'''

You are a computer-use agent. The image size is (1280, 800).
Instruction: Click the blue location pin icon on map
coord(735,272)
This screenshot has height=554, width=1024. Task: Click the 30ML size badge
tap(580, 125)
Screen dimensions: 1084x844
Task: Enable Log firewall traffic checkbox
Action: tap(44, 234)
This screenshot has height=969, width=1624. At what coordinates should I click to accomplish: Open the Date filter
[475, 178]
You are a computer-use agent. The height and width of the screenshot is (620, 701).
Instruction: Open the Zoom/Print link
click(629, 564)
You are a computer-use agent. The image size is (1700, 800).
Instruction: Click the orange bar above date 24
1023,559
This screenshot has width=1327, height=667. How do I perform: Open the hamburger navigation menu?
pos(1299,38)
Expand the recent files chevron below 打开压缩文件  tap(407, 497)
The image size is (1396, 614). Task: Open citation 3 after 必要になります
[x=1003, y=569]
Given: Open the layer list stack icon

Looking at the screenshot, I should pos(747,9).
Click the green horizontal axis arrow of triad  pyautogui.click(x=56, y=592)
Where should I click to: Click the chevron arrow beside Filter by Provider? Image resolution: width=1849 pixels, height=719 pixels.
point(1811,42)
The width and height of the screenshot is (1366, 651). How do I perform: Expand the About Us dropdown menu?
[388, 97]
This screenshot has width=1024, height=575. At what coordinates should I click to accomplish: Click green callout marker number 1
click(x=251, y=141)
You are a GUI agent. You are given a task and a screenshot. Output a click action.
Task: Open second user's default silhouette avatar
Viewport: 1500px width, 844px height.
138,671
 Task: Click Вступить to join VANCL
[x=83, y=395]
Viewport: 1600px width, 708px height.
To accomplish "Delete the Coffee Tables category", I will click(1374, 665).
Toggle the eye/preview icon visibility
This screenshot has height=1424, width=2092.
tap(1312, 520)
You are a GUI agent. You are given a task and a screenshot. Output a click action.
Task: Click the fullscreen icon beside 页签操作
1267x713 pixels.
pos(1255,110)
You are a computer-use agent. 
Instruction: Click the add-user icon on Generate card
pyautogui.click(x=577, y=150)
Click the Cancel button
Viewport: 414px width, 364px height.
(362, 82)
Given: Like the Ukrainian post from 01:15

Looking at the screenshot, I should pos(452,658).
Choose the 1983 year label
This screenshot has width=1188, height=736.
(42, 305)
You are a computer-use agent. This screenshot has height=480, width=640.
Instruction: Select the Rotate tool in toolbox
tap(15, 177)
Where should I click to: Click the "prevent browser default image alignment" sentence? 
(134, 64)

'''

◆ **What to do**: Would you write out the data exactly as it reads?

◆ **Exercise result**:
You are a computer-use agent. The image size is (1280, 800).
Instruction: Click the blue location pin icon on map
coord(735,272)
This screenshot has height=554, width=1024. Task: Click the 30ML size badge
tap(580, 125)
Screen dimensions: 1084x844
Task: Enable Log firewall traffic checkbox
Action: tap(44, 234)
This screenshot has height=969, width=1624. At what coordinates should I click to accomplish: Open the Date filter
[475, 178]
You are a computer-use agent. The height and width of the screenshot is (620, 701).
Instruction: Open the Zoom/Print link
click(629, 564)
You are a computer-use agent. The image size is (1700, 800).
Instruction: Click the orange bar above date 24
1023,559
This screenshot has width=1327, height=667. How do I perform: Open the hamburger navigation menu?
pos(1299,38)
Expand the recent files chevron below 打开压缩文件  tap(407, 497)
The image size is (1396, 614). Task: Open citation 3 after 必要になります
[x=1003, y=569]
Given: Open the layer list stack icon

Looking at the screenshot, I should pos(747,9).
Click the green horizontal axis arrow of triad  pyautogui.click(x=56, y=592)
Where should I click to: Click the chevron arrow beside Filter by Provider? Image resolution: width=1849 pixels, height=719 pixels.
point(1811,42)
The width and height of the screenshot is (1366, 651). How do I perform: Expand the About Us dropdown menu?
[388, 97]
This screenshot has width=1024, height=575. At what coordinates should I click to accomplish: Click green callout marker number 1
click(x=251, y=141)
You are a GUI agent. You are given a task and a screenshot. Output a click action.
Task: Open second user's default silhouette avatar
Viewport: 1500px width, 844px height.
138,671
 Task: Click Вступить to join VANCL
[x=83, y=395]
Viewport: 1600px width, 708px height.
To accomplish "Delete the Coffee Tables category", I will click(1374, 665).
Toggle the eye/preview icon visibility
This screenshot has height=1424, width=2092.
tap(1312, 520)
You are a GUI agent. You are given a task and a screenshot. Output a click action.
Task: Click the fullscreen icon beside 页签操作
1267x713 pixels.
pos(1255,110)
You are a computer-use agent. 
Instruction: Click the add-user icon on Generate card
pyautogui.click(x=577, y=150)
Click the Cancel button
Viewport: 414px width, 364px height.
(362, 82)
Given: Like the Ukrainian post from 01:15

Looking at the screenshot, I should pos(452,658).
Choose the 1983 year label
This screenshot has width=1188, height=736.
(42, 305)
You are a computer-use agent. This screenshot has height=480, width=640.
Instruction: Select the Rotate tool in toolbox
tap(15, 177)
Where should I click to: Click the "prevent browser default image alignment" sentence? 
(134, 64)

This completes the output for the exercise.